▸ **Required work**
Give back all of the data unchanged. Keep every word as it is.
(Input records Opens)
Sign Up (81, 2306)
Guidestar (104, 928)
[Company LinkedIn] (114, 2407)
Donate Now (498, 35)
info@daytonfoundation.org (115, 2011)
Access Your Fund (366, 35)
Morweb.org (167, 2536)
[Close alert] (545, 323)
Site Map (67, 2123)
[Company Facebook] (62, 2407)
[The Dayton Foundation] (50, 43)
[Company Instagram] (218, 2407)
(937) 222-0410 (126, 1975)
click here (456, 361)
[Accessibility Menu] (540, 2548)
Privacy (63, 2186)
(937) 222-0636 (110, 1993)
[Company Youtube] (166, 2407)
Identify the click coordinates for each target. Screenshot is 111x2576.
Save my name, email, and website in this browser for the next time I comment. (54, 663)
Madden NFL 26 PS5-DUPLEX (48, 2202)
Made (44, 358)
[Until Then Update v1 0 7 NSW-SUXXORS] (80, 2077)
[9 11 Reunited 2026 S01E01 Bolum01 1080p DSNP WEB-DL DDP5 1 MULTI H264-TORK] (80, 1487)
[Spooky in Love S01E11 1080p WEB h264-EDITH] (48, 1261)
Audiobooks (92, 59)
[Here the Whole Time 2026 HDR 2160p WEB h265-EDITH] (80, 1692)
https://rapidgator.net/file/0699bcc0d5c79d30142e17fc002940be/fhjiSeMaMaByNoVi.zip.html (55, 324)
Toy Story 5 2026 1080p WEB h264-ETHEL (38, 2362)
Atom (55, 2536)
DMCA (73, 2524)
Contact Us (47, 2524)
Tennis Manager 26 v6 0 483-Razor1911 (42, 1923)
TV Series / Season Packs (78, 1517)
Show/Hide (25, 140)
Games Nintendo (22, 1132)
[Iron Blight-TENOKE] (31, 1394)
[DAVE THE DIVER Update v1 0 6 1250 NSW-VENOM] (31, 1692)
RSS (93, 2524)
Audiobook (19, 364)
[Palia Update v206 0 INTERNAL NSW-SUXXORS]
(Input records Closes)
▸ **Exercise answer**
Sign Up (81, 2306)
Guidestar (104, 928)
[Company LinkedIn] (114, 2407)
Donate Now (498, 35)
info@daytonfoundation.org (115, 2011)
Access Your Fund (366, 35)
Morweb.org (167, 2536)
[Close alert] (545, 323)
Site Map (67, 2123)
[Company Facebook] (62, 2407)
[The Dayton Foundation] (50, 43)
[Company Instagram] (218, 2407)
(937) 222-0410 (126, 1975)
click here (456, 361)
[Accessibility Menu] (540, 2548)
Privacy (63, 2186)
(937) 222-0636 (110, 1993)
[Company Youtube] (166, 2407)
Identify the click coordinates for each target. Screenshot is 111x2576.
Save my name, email, and website in this browser for the next time I comment. (54, 663)
Madden NFL 26 PS5-DUPLEX (48, 2202)
Made (44, 358)
[Until Then Update v1 0 7 NSW-SUXXORS] (80, 2077)
[9 11 Reunited 2026 S01E01 Bolum01 1080p DSNP WEB-DL DDP5 1 MULTI H264-TORK] (80, 1487)
[Spooky in Love S01E11 1080p WEB h264-EDITH] (48, 1261)
Audiobooks (92, 59)
[Here the Whole Time 2026 HDR 2160p WEB h265-EDITH] (80, 1692)
https://rapidgator.net/file/0699bcc0d5c79d30142e17fc002940be/fhjiSeMaMaByNoVi.zip.html (55, 324)
Toy Story 5 2026 1080p WEB h264-ETHEL (38, 2362)
Atom (55, 2536)
DMCA (73, 2524)
Contact Us (47, 2524)
Tennis Manager 26 v6 0 483-Razor1911 (42, 1923)
TV Series / Season Packs (78, 1517)
Show/Hide (25, 140)
Games Nintendo (22, 1132)
[Iron Blight-TENOKE] (31, 1394)
[DAVE THE DIVER Update v1 0 6 1250 NSW-VENOM] (31, 1692)
RSS (93, 2524)
Audiobook (19, 364)
[Palia Update v206 0 INTERNAL NSW-SUXXORS]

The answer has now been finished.